> **Material for the task**
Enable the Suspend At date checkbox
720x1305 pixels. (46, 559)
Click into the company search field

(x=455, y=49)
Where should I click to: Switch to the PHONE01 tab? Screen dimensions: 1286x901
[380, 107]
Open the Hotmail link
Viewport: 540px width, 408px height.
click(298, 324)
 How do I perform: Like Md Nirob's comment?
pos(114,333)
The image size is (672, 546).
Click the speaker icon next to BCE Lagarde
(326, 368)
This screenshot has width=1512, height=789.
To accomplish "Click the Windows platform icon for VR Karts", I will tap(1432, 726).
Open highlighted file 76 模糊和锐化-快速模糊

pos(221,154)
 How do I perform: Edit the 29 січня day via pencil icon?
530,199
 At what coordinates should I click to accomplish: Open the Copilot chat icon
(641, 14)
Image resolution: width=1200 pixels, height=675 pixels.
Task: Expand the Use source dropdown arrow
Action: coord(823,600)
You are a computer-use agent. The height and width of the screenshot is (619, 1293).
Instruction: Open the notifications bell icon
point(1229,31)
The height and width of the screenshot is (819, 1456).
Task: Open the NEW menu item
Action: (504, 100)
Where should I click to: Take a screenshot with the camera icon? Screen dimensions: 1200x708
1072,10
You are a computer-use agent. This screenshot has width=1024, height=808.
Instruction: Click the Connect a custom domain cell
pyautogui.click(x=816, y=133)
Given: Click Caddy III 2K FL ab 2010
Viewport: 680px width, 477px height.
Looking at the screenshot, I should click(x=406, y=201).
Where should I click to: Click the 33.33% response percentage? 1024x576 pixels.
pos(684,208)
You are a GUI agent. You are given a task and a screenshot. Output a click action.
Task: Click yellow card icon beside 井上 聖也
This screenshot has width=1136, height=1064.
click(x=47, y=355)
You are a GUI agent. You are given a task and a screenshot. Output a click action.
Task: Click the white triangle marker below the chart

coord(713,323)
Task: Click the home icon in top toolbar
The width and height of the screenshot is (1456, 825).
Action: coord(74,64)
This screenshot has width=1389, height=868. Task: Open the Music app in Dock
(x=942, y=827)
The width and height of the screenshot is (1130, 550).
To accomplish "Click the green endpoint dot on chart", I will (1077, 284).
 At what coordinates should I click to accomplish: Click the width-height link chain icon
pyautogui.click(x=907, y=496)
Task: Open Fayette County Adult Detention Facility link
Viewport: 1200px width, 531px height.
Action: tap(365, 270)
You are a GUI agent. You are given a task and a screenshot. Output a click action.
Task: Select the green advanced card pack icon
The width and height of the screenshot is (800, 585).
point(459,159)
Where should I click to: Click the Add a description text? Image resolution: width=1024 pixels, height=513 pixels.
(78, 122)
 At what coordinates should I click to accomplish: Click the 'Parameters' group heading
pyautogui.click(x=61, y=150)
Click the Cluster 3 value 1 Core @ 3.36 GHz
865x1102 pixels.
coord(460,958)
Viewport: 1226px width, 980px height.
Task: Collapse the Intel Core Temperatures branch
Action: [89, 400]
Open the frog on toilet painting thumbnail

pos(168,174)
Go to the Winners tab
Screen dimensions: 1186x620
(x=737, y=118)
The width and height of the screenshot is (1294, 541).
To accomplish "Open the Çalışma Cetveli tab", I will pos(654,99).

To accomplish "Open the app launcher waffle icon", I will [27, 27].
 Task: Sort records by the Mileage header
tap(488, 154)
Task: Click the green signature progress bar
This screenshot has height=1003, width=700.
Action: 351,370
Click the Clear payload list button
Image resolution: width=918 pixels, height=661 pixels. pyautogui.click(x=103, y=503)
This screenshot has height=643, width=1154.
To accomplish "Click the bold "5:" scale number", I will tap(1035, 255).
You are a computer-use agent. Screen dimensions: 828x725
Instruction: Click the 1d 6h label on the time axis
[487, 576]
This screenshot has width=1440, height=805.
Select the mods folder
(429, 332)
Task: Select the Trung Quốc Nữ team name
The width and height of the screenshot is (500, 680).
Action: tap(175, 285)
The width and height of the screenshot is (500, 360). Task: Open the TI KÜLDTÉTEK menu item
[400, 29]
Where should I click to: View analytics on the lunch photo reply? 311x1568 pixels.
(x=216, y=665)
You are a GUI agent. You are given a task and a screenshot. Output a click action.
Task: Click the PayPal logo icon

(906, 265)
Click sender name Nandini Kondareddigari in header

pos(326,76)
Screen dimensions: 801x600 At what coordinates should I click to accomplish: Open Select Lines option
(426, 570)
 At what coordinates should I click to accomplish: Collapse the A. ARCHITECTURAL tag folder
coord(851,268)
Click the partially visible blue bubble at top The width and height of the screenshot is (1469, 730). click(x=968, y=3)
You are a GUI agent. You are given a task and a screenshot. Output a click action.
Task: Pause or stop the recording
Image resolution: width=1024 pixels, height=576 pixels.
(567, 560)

> **What you should do**
Print the listing once more, exactly as it stands above.

> **Exercise solution**
Enable the Suspend At date checkbox
720x1305 pixels. (46, 559)
Click into the company search field

(x=455, y=49)
Where should I click to: Switch to the PHONE01 tab? Screen dimensions: 1286x901
[380, 107]
Open the Hotmail link
Viewport: 540px width, 408px height.
click(298, 324)
 How do I perform: Like Md Nirob's comment?
pos(114,333)
The image size is (672, 546).
Click the speaker icon next to BCE Lagarde
(326, 368)
This screenshot has width=1512, height=789.
To accomplish "Click the Windows platform icon for VR Karts", I will tap(1432, 726).
Open highlighted file 76 模糊和锐化-快速模糊

pos(221,154)
 How do I perform: Edit the 29 січня day via pencil icon?
530,199
 At what coordinates should I click to accomplish: Open the Copilot chat icon
(641, 14)
Image resolution: width=1200 pixels, height=675 pixels.
Task: Expand the Use source dropdown arrow
Action: coord(823,600)
You are a computer-use agent. The height and width of the screenshot is (619, 1293).
Instruction: Open the notifications bell icon
point(1229,31)
The height and width of the screenshot is (819, 1456).
Task: Open the NEW menu item
Action: (504, 100)
Where should I click to: Take a screenshot with the camera icon? Screen dimensions: 1200x708
1072,10
You are a computer-use agent. This screenshot has width=1024, height=808.
Instruction: Click the Connect a custom domain cell
pyautogui.click(x=816, y=133)
Given: Click Caddy III 2K FL ab 2010
Viewport: 680px width, 477px height.
Looking at the screenshot, I should click(x=406, y=201).
Where should I click to: Click the 33.33% response percentage? 1024x576 pixels.
pos(684,208)
You are a GUI agent. You are given a task and a screenshot. Output a click action.
Task: Click yellow card icon beside 井上 聖也
This screenshot has width=1136, height=1064.
click(x=47, y=355)
You are a GUI agent. You are given a task and a screenshot. Output a click action.
Task: Click the white triangle marker below the chart

coord(713,323)
Task: Click the home icon in top toolbar
The width and height of the screenshot is (1456, 825).
Action: coord(74,64)
This screenshot has width=1389, height=868. Task: Open the Music app in Dock
(x=942, y=827)
The width and height of the screenshot is (1130, 550).
To accomplish "Click the green endpoint dot on chart", I will (1077, 284).
 At what coordinates should I click to accomplish: Click the width-height link chain icon
pyautogui.click(x=907, y=496)
Task: Open Fayette County Adult Detention Facility link
Viewport: 1200px width, 531px height.
Action: tap(365, 270)
You are a GUI agent. You are given a task and a screenshot. Output a click action.
Task: Select the green advanced card pack icon
The width and height of the screenshot is (800, 585).
point(459,159)
Where should I click to: Click the Add a description text? Image resolution: width=1024 pixels, height=513 pixels.
(78, 122)
 At what coordinates should I click to accomplish: Click the 'Parameters' group heading
pyautogui.click(x=61, y=150)
Click the Cluster 3 value 1 Core @ 3.36 GHz
865x1102 pixels.
coord(460,958)
Viewport: 1226px width, 980px height.
Task: Collapse the Intel Core Temperatures branch
Action: [89, 400]
Open the frog on toilet painting thumbnail

pos(168,174)
Go to the Winners tab
Screen dimensions: 1186x620
(x=737, y=118)
The width and height of the screenshot is (1294, 541).
To accomplish "Open the Çalışma Cetveli tab", I will pos(654,99).

To accomplish "Open the app launcher waffle icon", I will [27, 27].
 Task: Sort records by the Mileage header
tap(488, 154)
Task: Click the green signature progress bar
This screenshot has height=1003, width=700.
Action: 351,370
Click the Clear payload list button
Image resolution: width=918 pixels, height=661 pixels. pyautogui.click(x=103, y=503)
This screenshot has height=643, width=1154.
To accomplish "Click the bold "5:" scale number", I will tap(1035, 255).
You are a computer-use agent. Screen dimensions: 828x725
Instruction: Click the 1d 6h label on the time axis
[487, 576]
This screenshot has width=1440, height=805.
Select the mods folder
(429, 332)
Task: Select the Trung Quốc Nữ team name
The width and height of the screenshot is (500, 680).
Action: tap(175, 285)
The width and height of the screenshot is (500, 360). Task: Open the TI KÜLDTÉTEK menu item
[400, 29]
Where should I click to: View analytics on the lunch photo reply? 311x1568 pixels.
(x=216, y=665)
You are a GUI agent. You are given a task and a screenshot. Output a click action.
Task: Click the PayPal logo icon

(906, 265)
Click sender name Nandini Kondareddigari in header

pos(326,76)
Screen dimensions: 801x600 At what coordinates should I click to accomplish: Open Select Lines option
(426, 570)
 At what coordinates should I click to accomplish: Collapse the A. ARCHITECTURAL tag folder
coord(851,268)
Click the partially visible blue bubble at top The width and height of the screenshot is (1469, 730). click(x=968, y=3)
You are a GUI agent. You are given a task and a screenshot. Output a click action.
Task: Pause or stop the recording
Image resolution: width=1024 pixels, height=576 pixels.
(567, 560)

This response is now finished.